● THE PROBLEM:
Copy everything in the App Store discussion from "I think 7 years" down to "me from apple." word for word.

I'd never made an app, never written C#, and i got an app on the appstore within a few weeks and being downloaded around the world soon after. And that was 7 years ago before they made dealing with all the certificates not insanely annoying. If that's not a low barrier to entry i don't know what is.

In a way the barrier has increased recently with a lot of new requirements for apps (designing for the notch etc) and appstore listings and worrying about privacy policies etc.

I think 7 years ago it was a matter of luck.

Does your app look good? Yes? Ok-

Did your app overlap with Apple? No? Ok-

Release your app! And thanks for paying apple 2500 dollars in various unavoidable payments.

Hoping React Native Javascript saves me from apple.

Video game console development historically has often required thousands of dollars in special equipment and sometimes even a special relationship with the console manufacturer.

Good point. So if our point of comparison is video game consoles, the barriers to entry have indeed been lowered. But is that the right point of comparison?

Before the App Store, you had to have relationships with each carrier to get on thier app stores or you could write independent apps but no one would find you. They also took a 70% cut - not a 30% cut.

It's worth bearing this in mind. Almost everyone expected the App Store fee to be 50%. Opening at 30% was considered stunningly low, to the point where it was almost considered unfair to other platform owners because it was felt Apple was subsidizing the system, taking profitability out of the App store business.

I remember reading in Steve Jobs biography book that he had the rule of making a 30% of sales in deals with third parties. Sometimes this was not remotely possible so in those cases the numbers had to be massaged so that he could see his 30% and approve the deal.

The barrier was the _distribution_. Before the app store, you'd have to make a website of some sort to sell your app. And then you'd have to advertise your app, and so on. The app store does all that for you, so that you just build your app and that's it.

"Is there any platform with higher barriers to entry than the App Store? "

● SUPPLIED INFORMATION:
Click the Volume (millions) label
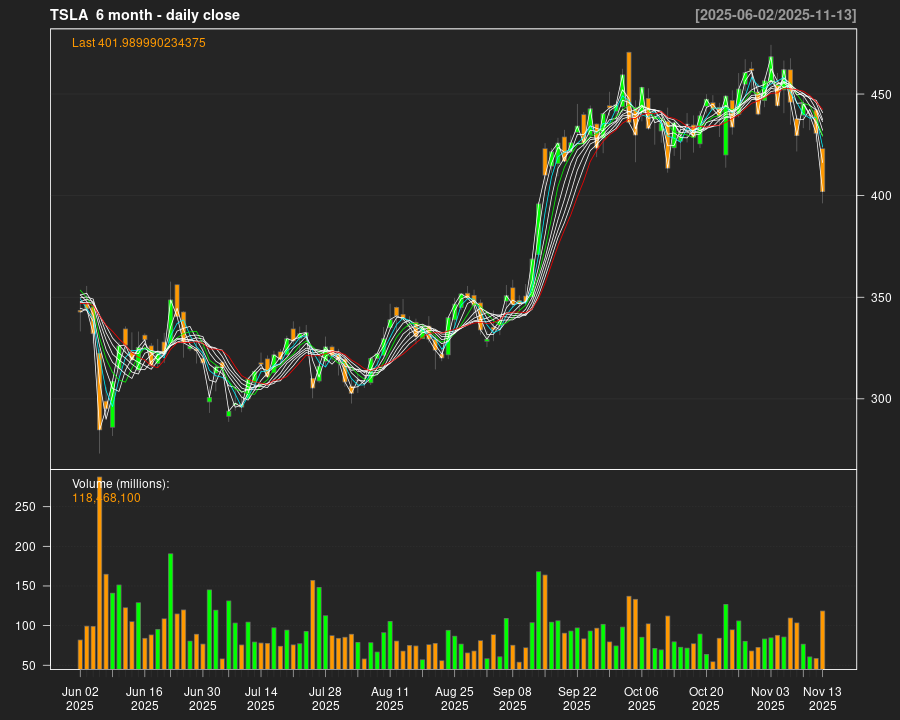[121, 484]
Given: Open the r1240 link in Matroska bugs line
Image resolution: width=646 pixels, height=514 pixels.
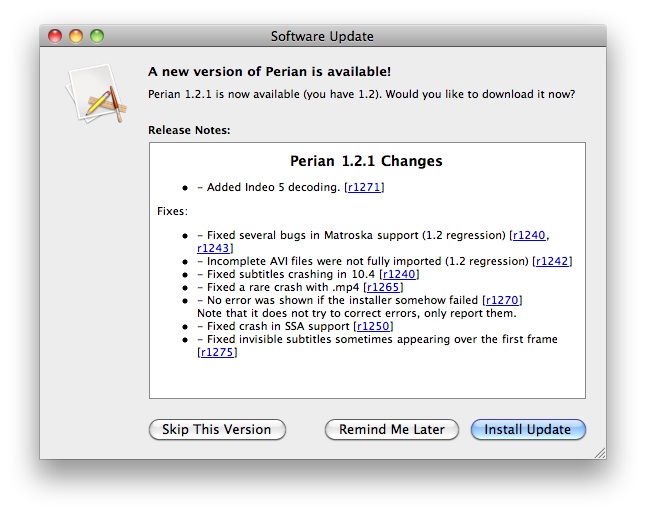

● FINISHED ANSWER:
I think 7 years ago it was a matter of luck.

Does your app look good? Yes? Ok-

Did your app overlap with Apple? No? Ok-

Release your app! And thanks for paying apple 2500 dollars in various unavoidable payments.

Hoping React Native Javascript saves me from apple.